The following materials are available in the online version of this article.

  • Supplemental Figure S1. Sequence alignment of the accA-TGD2-spanning region of P. purpurea strain Avonport (NC_000925) with the corresponding sequences from P. purpurea and P. umbilicalis in this study.
  • Supplemental Figure S2. Alignment of the SLC13-DASS transporters identified in P. umbilicalis and in P. purpurea.
  • Supplemental Figure S3. Alignment of the Porphyra SLC13-DASS transporters (presented in Supplemental Fig. S2), with the SLT2 SO42− transporter of C. reinhardtii.
  • Supplemental Figure S4. Alignment of the SLC13-DASS transporters from various marine algae.
  • Supplemental Figure S5. Identities of sequences in some marine algae to SULTR2 of C. reinhardtii.
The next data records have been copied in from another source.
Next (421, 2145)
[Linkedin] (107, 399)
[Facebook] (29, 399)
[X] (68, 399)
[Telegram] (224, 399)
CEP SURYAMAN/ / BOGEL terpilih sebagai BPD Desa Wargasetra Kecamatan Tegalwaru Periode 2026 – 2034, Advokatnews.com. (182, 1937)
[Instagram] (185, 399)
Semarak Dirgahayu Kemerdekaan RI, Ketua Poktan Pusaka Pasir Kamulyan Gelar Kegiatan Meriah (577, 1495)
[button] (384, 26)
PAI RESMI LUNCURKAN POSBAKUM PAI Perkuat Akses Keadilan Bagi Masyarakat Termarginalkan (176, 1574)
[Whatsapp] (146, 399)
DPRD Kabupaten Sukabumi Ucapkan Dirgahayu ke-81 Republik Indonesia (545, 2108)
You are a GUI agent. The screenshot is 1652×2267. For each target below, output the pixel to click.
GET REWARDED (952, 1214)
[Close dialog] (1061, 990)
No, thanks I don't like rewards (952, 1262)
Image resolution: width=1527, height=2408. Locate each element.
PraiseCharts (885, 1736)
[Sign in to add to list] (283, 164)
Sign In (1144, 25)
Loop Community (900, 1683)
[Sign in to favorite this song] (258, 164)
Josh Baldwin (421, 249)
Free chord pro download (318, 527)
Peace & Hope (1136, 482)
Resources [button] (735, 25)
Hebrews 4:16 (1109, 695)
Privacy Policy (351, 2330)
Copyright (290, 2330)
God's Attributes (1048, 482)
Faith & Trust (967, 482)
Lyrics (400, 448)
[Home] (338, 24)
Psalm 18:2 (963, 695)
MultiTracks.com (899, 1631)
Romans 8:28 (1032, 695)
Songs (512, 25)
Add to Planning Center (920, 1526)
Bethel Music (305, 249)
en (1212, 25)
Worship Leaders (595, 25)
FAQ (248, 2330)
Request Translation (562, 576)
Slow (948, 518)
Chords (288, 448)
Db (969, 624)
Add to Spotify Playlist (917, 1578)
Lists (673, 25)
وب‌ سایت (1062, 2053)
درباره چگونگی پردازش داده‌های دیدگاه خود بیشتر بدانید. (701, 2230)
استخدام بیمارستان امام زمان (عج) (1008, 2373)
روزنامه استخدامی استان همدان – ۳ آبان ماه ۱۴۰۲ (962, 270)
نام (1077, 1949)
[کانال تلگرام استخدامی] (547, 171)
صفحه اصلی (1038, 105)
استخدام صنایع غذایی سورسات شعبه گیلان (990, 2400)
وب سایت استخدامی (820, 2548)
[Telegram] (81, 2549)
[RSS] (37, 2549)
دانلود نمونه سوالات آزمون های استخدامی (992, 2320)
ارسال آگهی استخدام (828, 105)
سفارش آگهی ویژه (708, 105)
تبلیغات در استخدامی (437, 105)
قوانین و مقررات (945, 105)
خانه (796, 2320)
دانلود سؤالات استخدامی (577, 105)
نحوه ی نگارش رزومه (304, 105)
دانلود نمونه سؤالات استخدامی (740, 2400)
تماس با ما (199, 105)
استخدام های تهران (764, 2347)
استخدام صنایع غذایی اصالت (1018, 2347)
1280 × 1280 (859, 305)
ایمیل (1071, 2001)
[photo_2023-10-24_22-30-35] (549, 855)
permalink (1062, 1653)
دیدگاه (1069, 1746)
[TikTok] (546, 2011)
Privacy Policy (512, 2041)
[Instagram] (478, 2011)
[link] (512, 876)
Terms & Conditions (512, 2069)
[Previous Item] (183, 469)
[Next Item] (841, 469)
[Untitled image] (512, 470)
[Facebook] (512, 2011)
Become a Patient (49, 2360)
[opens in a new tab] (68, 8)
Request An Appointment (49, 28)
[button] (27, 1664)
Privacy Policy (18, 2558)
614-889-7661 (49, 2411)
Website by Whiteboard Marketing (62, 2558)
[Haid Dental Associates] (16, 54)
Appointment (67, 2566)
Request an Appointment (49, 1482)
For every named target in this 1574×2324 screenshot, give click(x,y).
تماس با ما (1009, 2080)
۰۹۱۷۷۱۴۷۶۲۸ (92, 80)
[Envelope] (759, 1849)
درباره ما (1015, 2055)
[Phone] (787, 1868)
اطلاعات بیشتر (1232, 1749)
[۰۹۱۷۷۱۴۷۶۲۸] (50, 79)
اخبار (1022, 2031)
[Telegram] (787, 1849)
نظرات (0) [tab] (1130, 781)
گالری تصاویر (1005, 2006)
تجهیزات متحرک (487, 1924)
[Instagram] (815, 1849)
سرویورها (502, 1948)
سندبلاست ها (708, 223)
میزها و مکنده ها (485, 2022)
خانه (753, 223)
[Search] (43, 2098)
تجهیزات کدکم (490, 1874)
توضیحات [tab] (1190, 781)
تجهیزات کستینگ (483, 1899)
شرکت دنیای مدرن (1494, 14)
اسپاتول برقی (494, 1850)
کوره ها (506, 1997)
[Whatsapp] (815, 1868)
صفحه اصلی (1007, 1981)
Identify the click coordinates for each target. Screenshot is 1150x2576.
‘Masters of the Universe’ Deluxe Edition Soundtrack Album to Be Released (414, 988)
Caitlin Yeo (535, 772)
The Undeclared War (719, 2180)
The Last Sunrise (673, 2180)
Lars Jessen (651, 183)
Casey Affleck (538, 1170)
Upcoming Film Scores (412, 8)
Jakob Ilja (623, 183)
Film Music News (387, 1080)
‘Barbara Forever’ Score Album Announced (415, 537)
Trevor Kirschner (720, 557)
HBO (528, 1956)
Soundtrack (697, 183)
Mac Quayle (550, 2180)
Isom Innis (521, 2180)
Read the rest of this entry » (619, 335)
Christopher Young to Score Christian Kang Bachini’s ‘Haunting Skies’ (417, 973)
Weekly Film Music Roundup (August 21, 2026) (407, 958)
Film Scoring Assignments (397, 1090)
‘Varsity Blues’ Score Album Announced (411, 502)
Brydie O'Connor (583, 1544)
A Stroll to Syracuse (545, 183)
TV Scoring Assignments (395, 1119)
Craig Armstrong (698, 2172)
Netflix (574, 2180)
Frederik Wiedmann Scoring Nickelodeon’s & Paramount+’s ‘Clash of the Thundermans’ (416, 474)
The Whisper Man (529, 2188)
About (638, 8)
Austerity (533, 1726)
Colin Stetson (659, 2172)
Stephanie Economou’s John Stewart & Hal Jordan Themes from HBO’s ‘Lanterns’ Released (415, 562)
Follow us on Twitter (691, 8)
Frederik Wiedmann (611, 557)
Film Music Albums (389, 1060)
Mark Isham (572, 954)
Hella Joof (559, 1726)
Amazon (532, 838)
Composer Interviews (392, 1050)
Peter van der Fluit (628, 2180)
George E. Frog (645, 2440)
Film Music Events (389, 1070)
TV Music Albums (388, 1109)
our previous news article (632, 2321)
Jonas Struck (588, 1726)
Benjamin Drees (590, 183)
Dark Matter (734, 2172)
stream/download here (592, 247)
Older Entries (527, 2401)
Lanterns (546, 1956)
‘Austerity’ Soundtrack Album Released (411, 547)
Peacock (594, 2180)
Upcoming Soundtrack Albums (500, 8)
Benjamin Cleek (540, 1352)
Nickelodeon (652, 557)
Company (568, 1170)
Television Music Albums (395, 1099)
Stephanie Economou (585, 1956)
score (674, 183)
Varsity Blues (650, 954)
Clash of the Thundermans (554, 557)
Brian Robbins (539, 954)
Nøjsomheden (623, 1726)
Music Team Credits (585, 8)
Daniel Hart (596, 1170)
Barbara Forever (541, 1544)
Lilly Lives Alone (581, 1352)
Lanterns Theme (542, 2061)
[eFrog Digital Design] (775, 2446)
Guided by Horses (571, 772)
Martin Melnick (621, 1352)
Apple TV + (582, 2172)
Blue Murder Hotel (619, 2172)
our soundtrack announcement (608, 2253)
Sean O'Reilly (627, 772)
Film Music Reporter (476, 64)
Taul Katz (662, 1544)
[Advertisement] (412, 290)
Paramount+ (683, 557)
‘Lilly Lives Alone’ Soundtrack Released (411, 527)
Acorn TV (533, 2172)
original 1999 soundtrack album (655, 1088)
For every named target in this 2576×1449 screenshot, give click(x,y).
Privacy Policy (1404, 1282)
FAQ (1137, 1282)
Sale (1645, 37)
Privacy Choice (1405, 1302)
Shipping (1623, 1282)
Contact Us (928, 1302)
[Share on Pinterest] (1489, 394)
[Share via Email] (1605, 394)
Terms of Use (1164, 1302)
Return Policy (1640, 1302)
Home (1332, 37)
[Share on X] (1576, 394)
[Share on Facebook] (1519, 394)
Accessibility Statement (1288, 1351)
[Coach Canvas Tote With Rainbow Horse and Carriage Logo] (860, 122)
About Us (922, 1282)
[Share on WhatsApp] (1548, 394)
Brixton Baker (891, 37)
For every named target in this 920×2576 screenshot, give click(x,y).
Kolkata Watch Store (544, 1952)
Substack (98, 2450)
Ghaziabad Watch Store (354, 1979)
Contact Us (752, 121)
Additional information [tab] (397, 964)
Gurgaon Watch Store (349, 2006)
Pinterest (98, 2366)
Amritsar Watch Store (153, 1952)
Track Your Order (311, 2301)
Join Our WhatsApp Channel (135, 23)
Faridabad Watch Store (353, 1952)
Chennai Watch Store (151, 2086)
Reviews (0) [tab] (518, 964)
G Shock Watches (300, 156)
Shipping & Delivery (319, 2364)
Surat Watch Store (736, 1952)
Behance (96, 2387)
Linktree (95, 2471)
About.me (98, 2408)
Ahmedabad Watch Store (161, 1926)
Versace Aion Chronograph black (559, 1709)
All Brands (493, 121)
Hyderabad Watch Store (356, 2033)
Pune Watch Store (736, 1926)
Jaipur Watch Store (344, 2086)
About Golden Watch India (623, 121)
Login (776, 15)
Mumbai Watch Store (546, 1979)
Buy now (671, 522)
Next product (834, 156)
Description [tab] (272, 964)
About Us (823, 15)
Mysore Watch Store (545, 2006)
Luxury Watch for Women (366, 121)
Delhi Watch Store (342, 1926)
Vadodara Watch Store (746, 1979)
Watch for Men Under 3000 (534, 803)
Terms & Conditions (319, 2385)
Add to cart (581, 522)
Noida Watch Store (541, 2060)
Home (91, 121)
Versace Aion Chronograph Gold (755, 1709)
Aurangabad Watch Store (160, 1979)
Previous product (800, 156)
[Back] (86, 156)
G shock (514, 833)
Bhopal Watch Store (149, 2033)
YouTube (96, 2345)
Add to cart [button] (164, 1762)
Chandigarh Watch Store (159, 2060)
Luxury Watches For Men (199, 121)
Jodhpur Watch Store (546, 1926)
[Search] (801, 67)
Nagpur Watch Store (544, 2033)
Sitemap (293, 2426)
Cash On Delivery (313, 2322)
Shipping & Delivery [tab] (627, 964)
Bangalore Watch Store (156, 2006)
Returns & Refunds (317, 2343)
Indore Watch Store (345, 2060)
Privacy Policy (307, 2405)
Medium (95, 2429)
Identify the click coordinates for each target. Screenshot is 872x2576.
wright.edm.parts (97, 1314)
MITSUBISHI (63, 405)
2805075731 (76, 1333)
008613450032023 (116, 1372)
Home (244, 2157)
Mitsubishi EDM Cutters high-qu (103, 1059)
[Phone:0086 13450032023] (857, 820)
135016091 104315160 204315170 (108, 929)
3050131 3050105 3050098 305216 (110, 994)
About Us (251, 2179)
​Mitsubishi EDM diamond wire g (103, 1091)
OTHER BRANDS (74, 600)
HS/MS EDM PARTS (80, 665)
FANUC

  • Supplemental Table S1. The list of 482 EST contigs that putatively encode membrane transporters in Porphyra; shown for each contig is the size of the homologous protein set, top hit in the Swiss-Prot database, corresponding family classification, and the inference from the phylogenomic analysis.
  • Supplemental Table S2. The transporter families into which the Porphyra EST contigs are classified and their corresponding number of contigs.
  • Supplemental Table S3. The number of protein sequences in the database that is used for the phylogenomic analysis (based on phyla) in this study.
  • Supplemental Table S4. Experimental conditions for each of the Porphyra cDNA libraries used in this study, and the corresponding number of EST sequences generated.
  • Supplemental Materials and Methods S1. Algal culture and generation of EST data.
  • Supplemental File S1. Matches of the C. reinhardtii SLT1 sequence to proteins encoded by various algae, including many that live in marine environments.
  • Supplemental File S2. Matches of C. reinhardtii SULTR2 to proteins encoded by various algae, including many that live in marine environments.
  • Supplemental List S1. The genomes/cDNAs of algae that were probed for the DASS family symporters include Alexandrium tamarense, Amphidinium carterae, Heterocapsa triquetra, Karenia brevis, Karlodinium micrum, Lingulodinium polyedrum (dinoflagellates); Goniomonas pacifica, Guillardia θ, Rhodomonas salina (cryptophytes); Emiliania huxleyi, Isochrysis galbana CCMP1323, Pavlova lutheri (haptophytes); P. tricornutum, T. pseudonana (diatoms); P. purpurea NRv2, P. umbilicalis NRv2, C. merolae, Galdieria sulphuraria, Bangiophyceae CDS, Bangiophyceae EST, Florideophyceae CDS, Florideophyceae EST, Rhodophyta and others (red algae); Glaucocystis nostochinearum; Cyanophora paradoxa (glaucophytes) and some marine green algae including Micromonas spp.and Ostreococcus spp.